Top 7 Ecommerce User Experience Trends to Follow

Consider the last online store you visited as a customer. Were you left frustrated by a slow loading experience? Were you impressed by an outstanding presentation of products? Did the checkout process leave you feeling uneasy about the security of the site?

It’s common knowledge that a great user experience leads to more conversions for ecommerce stores, which is why it’s critical for business owners to stay on top of emerging user experience trends. A UX/UI “standard” from five years ago might be considered outdated and clunky today as both technology—and the way consumers interact with it—evolve.

So how do you ensure that you’re providing the most modern online shopping experience to your customers? We’ve rounded up the most important current and upcoming ecommerce UX trends to follow right here—read on to learn about each one in more detail.
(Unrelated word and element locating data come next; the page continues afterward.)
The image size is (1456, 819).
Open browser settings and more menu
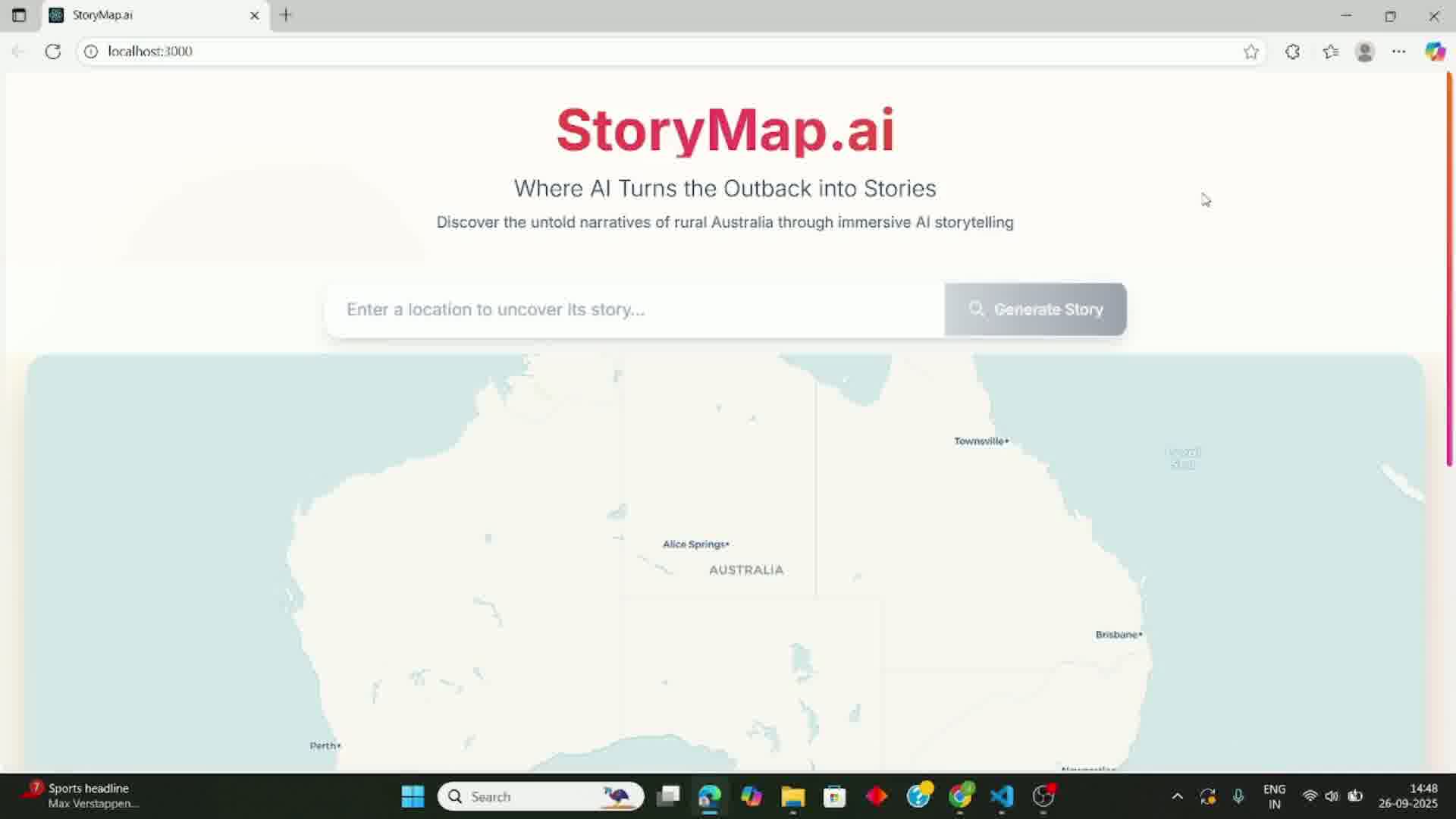1399,52
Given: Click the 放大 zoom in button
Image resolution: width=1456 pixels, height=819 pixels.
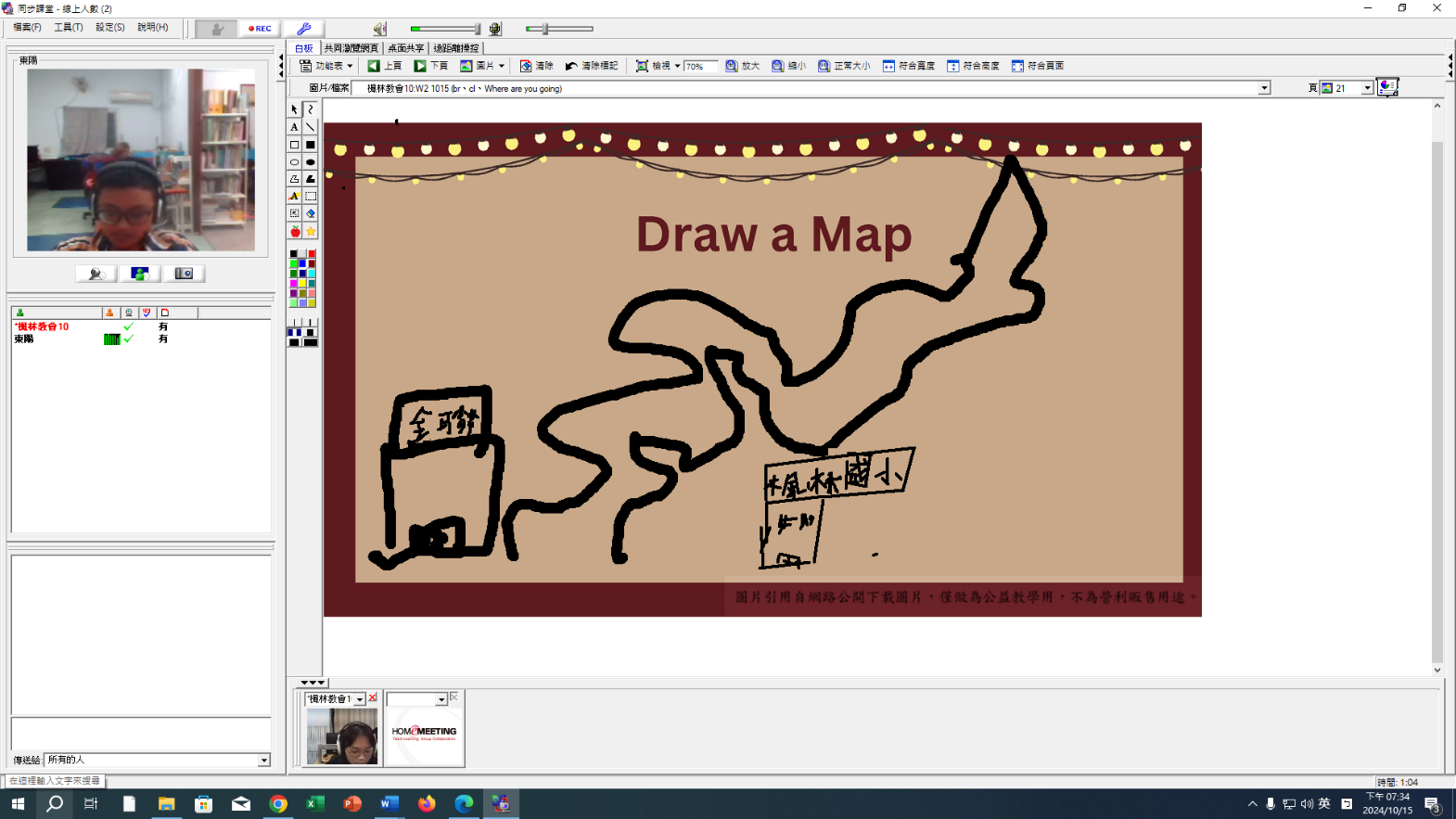Looking at the screenshot, I should tap(742, 66).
Top Ecommerce User Experience Trends

  1. Navigation Front-and-Center
  2. Lazy Loading
  3. AI-Driven Personalization
  4. Immersive Product Experiences
  5. Animation Everywhere
  6. Quick, Painless Checkout
  7. Overall Consistency

1. Navigation Front-and-Center

Speed is the name of the game, and customers want to find what they’re looking for as quickly as possible without having to hunt around. For this reason, navigation to different areas of your site should be easy to find and not require many clicks.

With the plethora of site navigation options available today, determining the best direction to take with your setup can be difficult. Hamburger menus tend to be preferred on mobile devices where space is limited, while drop-down menus allow you to list a large number of categories and subcategories in one place on a desktop. Many stores are opting to place links to their top categories and/or products right in the center of the homepage so that customers have immediate access.

2. Lazy Loading

The speed of your site itself is important too. It’s well known that a one-second delay in load time can impact conversion by up to 20% in retail. That’s why savvy online retailers are turning to lazy loading to ensure that their sites load more quickly for customers and save system resources.
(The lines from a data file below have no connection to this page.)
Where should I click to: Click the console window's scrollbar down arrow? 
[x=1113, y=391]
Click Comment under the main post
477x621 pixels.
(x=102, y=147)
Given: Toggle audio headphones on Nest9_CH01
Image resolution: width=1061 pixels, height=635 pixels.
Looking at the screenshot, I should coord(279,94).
With lazy loading, or “on-demand loading,” images and other site elements are only loaded for the viewer when they reach that particular location on the page. This means that the viewer sees what they need when they need it rather than wasting precious seconds waiting for the whole page to load—after all, they may not even scroll that far down before they click off.

3. AI-Driven Personalization

Personalization has long been increasing in popularity. After all, people love to feel special, and like experiences have been curated especially for them. Plus, customers are more likely to take action and/or make a purchase if what they see is tailored to their needs and wants.
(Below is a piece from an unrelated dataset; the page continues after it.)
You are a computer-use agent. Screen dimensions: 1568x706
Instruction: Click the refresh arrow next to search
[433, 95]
Recommended products, personalized greetings, virtual assistants & chatbots, smart content loading, and other personalization features driven by artificial intelligence are cropping up more and more often as the technology becomes available to smaller brands.

4. Immersive Product Experiences

Thanks to increasing screen sizes and resolution, ecommerce sites are embracing bigger (and better) product images from multiple angles to enhance the user experience. The effect of this change can best be seen on product pages, where users tend to get up close and personal with product images and analyze their minute details.

But displaying bigger product images is just one thing—product videos, 3D renderings, virtual try-ons, and other options are becoming more readily available. At the end of the day, you want to make as immersive of a product experience as you can for the customer who cannot see it in person.

5. Animation Everywhere

Movement is a great way to catch the eye, so including it wherever you can is bound to keep shoppers’ attention. Ecommerce businesses are embracing animation in more and more places across their sites, from animated navigation to microinteractions to animated product reveals.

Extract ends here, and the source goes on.